Records for locating displayed items:
-- Start --
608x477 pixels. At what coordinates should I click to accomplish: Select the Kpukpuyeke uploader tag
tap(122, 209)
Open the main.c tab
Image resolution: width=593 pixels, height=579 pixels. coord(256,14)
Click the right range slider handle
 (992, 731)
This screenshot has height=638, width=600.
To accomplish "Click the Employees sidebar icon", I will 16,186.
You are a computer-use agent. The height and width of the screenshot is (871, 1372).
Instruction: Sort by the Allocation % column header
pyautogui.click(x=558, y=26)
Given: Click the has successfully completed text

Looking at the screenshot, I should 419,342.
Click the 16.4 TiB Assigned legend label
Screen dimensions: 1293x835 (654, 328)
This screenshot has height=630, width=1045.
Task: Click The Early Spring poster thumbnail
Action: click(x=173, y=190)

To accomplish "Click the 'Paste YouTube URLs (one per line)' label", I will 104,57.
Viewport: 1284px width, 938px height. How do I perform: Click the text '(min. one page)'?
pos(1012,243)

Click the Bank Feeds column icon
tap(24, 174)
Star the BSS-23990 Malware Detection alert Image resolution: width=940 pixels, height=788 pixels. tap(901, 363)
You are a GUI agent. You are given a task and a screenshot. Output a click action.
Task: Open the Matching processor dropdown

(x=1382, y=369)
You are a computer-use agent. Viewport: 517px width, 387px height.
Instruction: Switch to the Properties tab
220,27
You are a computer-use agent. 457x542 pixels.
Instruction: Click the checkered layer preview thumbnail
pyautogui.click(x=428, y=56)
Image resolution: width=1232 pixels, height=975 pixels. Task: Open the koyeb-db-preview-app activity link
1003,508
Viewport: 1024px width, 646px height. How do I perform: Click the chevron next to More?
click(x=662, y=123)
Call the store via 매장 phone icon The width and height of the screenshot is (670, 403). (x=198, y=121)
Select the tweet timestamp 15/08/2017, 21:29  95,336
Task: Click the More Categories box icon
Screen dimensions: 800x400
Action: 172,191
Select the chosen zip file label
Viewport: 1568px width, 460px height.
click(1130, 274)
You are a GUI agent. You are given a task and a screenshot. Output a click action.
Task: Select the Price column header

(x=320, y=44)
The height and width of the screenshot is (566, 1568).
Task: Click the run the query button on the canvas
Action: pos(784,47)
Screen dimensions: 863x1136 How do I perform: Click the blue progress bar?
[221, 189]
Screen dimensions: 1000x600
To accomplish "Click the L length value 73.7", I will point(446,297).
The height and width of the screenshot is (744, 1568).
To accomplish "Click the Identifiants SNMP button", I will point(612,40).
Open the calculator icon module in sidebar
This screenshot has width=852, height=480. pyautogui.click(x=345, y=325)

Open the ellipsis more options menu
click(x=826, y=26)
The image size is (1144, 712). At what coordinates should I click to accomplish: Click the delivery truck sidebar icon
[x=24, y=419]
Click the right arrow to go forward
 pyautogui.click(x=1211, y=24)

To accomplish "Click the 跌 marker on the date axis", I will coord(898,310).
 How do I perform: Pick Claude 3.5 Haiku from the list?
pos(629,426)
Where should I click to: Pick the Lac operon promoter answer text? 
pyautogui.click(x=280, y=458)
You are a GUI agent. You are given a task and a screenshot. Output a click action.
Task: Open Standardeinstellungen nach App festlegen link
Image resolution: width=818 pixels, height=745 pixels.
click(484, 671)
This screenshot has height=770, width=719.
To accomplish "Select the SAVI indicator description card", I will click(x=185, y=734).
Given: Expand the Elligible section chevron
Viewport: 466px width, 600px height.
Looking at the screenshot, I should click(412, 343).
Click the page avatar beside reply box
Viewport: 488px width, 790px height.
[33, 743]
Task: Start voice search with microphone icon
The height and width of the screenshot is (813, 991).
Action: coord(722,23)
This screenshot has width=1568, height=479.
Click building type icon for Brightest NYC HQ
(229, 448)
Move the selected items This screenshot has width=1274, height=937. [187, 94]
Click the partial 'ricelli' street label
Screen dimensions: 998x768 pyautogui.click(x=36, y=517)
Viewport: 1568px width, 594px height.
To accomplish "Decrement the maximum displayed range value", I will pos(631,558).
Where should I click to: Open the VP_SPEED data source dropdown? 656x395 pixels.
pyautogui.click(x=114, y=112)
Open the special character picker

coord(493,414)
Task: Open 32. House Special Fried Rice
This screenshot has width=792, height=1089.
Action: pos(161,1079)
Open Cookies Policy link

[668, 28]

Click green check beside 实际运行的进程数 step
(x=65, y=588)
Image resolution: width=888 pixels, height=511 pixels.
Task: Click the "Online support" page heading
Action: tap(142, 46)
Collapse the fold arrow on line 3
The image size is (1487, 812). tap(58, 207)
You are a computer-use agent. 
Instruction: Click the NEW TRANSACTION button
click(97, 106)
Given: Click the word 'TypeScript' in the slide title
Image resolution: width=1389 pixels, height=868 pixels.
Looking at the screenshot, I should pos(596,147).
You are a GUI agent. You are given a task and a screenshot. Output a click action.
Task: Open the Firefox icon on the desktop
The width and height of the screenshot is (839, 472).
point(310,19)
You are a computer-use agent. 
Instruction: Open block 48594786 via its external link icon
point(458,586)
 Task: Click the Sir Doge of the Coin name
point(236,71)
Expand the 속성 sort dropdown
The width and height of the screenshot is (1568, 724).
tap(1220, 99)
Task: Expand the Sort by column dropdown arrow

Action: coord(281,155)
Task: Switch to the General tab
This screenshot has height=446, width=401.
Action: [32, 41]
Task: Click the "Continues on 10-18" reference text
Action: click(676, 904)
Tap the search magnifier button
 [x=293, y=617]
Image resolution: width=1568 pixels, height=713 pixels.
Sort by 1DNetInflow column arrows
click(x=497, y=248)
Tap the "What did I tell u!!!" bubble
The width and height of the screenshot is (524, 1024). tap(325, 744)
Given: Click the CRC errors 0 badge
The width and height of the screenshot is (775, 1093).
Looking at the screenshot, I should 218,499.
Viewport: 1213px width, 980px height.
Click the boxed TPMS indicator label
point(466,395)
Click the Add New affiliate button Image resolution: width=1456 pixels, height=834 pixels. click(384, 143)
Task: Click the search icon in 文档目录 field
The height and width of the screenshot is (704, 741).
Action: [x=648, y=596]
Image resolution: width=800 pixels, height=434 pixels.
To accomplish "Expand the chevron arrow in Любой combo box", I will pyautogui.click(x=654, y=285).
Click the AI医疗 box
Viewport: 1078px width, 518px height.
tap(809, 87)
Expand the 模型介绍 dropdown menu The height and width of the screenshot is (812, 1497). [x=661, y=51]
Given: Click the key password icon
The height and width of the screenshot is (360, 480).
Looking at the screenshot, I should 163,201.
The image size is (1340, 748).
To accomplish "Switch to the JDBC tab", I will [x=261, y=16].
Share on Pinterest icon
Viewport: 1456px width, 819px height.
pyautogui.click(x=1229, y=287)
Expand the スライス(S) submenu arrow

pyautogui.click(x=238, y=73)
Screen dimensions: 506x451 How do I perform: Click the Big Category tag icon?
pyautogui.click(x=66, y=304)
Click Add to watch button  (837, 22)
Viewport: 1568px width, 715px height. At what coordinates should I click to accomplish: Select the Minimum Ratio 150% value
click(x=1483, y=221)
-- End --
Copy the lines of the records verbatim, starting at the line containing "Viewport: 1284px width, 938px" and ending at the line containing "Call the store".

Viewport: 1284px width, 938px height. How do I perform: Click the text '(min. one page)'?
pos(1012,243)

Click the Bank Feeds column icon
tap(24, 174)
Star the BSS-23990 Malware Detection alert Image resolution: width=940 pixels, height=788 pixels. tap(901, 363)
You are a GUI agent. You are given a task and a screenshot. Output a click action.
Task: Open the Matching processor dropdown

(x=1382, y=369)
You are a computer-use agent. Viewport: 517px width, 387px height.
Instruction: Switch to the Properties tab
220,27
You are a computer-use agent. 457x542 pixels.
Instruction: Click the checkered layer preview thumbnail
pyautogui.click(x=428, y=56)
Image resolution: width=1232 pixels, height=975 pixels. Task: Open the koyeb-db-preview-app activity link
1003,508
Viewport: 1024px width, 646px height. How do I perform: Click the chevron next to More?
click(x=662, y=123)
Call the store via 매장 phone icon The width and height of the screenshot is (670, 403). (x=198, y=121)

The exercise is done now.